Il tradimento dell’Europa a due velocità

di Gaetano Pedullà

Tre zombie e un becchino in un cimitero. La foto dei quattro leader europei che parlano del destino dell’Unione a Versailles è degna di un film di Dario Argento. Hollande, unico presidente francese a non tentare un secondo mandato causa evaporazione di tutti i suoi voti, Gentiloni, diventato premier neanche lui sa ancora come, Rajoy in sella grazie a un accordo che si tiene con lo scotch, ci propinano la loro nuova idea di Ue, visto che la vecchia è sostanzialmente trapassata ad altra vita, accompagnata da un numero crescente di Euroscettici, a partire dalla maggioranza dei britannici che hanno tagliato il cappio tirato da Bruxelles.

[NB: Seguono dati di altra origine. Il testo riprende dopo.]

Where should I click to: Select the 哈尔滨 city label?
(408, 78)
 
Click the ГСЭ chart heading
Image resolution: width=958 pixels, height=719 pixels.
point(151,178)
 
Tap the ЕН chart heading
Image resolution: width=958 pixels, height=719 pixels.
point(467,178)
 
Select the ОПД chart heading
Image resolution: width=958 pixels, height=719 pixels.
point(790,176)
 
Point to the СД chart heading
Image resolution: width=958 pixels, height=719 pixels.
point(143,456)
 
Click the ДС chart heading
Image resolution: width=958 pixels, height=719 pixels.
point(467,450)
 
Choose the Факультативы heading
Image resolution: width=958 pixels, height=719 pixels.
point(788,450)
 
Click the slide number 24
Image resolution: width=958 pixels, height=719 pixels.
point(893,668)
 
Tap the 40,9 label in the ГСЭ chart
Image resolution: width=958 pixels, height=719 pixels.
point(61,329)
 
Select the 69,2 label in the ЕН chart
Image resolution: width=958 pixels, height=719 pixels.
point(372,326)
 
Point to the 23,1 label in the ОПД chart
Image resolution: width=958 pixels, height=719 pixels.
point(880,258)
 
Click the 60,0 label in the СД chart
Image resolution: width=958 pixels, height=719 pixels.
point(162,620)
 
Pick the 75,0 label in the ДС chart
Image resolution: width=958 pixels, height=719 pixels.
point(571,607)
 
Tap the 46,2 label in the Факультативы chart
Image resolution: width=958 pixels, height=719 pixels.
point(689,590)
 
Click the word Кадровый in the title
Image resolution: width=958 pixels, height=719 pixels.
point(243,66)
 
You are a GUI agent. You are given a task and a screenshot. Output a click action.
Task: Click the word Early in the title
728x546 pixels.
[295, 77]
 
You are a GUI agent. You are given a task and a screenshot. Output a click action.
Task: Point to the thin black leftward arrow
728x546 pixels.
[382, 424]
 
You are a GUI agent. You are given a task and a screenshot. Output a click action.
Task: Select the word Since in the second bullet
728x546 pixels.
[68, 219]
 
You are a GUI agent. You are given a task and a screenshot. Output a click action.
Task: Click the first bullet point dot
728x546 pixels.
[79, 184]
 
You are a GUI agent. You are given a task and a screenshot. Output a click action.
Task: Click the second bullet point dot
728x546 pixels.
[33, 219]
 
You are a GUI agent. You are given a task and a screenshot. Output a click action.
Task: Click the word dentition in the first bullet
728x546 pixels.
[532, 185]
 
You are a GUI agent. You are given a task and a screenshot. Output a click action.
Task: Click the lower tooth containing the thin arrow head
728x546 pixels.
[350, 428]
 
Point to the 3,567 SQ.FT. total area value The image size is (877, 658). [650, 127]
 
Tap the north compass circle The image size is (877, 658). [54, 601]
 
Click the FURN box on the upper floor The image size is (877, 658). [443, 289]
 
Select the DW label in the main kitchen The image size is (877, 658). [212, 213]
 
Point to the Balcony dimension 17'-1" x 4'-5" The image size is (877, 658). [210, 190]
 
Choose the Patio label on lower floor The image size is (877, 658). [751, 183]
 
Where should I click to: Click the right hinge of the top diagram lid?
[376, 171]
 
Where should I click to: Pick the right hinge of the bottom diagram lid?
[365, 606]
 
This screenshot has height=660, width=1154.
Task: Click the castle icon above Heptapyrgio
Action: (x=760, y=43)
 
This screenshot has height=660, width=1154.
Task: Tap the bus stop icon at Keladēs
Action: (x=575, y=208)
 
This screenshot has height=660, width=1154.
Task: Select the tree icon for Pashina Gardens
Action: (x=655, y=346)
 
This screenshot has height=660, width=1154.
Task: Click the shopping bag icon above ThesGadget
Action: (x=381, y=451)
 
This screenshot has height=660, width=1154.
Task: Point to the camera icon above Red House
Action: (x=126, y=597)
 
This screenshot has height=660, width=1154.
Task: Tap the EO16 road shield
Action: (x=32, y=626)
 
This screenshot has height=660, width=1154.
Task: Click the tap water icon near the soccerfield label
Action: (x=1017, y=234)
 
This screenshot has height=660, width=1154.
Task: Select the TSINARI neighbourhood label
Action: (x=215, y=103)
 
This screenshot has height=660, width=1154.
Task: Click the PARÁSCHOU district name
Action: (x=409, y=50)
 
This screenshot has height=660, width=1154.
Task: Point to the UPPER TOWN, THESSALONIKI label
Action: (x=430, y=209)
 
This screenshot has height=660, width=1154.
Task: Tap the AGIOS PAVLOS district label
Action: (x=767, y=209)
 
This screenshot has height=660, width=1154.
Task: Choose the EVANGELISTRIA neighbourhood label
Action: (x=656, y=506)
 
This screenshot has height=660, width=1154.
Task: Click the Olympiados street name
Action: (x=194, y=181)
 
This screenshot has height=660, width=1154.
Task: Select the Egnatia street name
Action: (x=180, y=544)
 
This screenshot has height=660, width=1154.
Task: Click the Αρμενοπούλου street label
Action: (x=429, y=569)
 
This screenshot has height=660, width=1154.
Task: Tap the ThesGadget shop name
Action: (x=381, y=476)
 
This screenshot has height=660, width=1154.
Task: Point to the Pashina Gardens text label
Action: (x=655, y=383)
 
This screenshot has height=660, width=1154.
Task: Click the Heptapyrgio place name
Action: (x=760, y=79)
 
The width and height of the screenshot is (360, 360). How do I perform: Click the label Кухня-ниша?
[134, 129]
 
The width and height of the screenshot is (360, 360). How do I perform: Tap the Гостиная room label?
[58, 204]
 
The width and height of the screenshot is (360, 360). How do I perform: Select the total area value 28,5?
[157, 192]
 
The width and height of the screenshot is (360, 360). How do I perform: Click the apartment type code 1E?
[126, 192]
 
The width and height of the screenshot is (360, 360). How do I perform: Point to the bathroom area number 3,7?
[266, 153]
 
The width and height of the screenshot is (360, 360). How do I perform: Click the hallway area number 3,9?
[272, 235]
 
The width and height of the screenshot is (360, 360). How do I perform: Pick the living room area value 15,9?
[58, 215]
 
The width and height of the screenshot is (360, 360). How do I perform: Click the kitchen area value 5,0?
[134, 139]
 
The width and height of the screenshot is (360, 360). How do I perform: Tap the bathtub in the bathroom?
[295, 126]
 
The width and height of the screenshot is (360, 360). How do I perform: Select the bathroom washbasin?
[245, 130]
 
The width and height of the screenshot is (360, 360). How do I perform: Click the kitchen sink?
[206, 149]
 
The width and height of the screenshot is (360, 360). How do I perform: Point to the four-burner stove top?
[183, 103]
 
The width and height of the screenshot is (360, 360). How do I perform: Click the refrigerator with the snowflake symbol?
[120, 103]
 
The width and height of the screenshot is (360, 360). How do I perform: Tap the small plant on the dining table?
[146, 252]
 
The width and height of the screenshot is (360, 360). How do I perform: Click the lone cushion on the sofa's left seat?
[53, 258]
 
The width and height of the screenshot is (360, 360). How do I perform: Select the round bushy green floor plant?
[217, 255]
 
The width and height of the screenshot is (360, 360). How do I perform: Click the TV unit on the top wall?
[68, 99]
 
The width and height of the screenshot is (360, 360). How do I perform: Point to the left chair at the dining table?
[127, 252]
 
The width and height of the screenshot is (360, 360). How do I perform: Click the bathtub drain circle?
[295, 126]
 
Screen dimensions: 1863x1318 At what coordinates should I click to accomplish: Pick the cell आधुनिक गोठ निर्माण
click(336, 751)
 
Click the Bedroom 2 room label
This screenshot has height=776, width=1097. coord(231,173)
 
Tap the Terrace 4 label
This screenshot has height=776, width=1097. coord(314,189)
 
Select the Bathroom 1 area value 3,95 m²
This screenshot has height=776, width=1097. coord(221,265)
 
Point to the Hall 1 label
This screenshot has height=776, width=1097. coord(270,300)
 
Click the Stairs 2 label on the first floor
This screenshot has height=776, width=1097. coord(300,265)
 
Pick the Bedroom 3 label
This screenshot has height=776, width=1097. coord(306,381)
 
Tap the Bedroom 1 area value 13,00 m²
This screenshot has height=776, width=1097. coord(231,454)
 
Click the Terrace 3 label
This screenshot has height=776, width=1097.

Quarto soggetto, il becchino, è la signora Merkel, consapevole del delitto perfetto con cui la sua Germania ha messo tutti gli altri in mutande e talmente forte di tutto questo da dire ufficialmente che in futuro l’Unione europea avrà più velocità. Tradotto: i tedeschi correranno e gli altri pazienza se resteranno a zoppicare. Un certificato di morte dello spirito di solidarietà che era la base dell’Unione, letto sotto i sorrisi idioti dei tre capi di governo felici per sembrare ancora vivi mentre pure loro sono defunti.

  • honhil

    La Merkel becchino dell’Europa è una definizione perfetta. Con il senno di poi, ci si potrebbe spingere anche a dire che ha raggiunto il suo segreto scopo. E con Versailles che le fa da giusta cornice, la Kaiser, pur sedendo su un trono traballante, detta le condizioni della resa di quelli che fino a ieri erano partner a pari merito della morente Ue. E mentre tutto questo succede, mentre Hollande, Gentiloni e Rajoy, per il tempo che rimane loro di restare sulla scena, ma già di fatto maggiordomi merkelliani, fanno atto di sottomissione, però, nel Mediterraneo è la flottiglia finanziata dal magnate Soros a gestire la pratica dell’invasione europea. Lo chiamalo filantropo ma non è altro che un grande manipolatore che si serve della disperazione che attanaglia milioni di persone nelle aree critiche del mondo, per raggiungere i propri obiettivi. Una persona spregiudicata che non lascia niente al caso. Così, da un lato, finanzia la campagna elettorale di Hillary Clinton per avere dalla sua parte i dem dell’emisfero occidentale del mondo, dall’altro, assolda una vera e propria flotta per traghettare le centinaia di migliaia di disperati, contribuendo ad aumentare in maniera esponenziale i morti annegati nel Mediterraneo, per destabilizzare l’Europa. Ma se questo è vero, e sembra esserlo, perché l’Ue non lo ferma? Perché la sua flotta non viene neutralizzata? E perché no, anche affondata? E poiché tutto si può dire dei politici, ma non che siano delle mammole, allora, se ciò non avviene, è per il solo fatto che anche loro sono sul libro paga di George Soros. Da ciò l’imperativo categorico dei popoli europei di cancellare, nelle urne, la sinistra.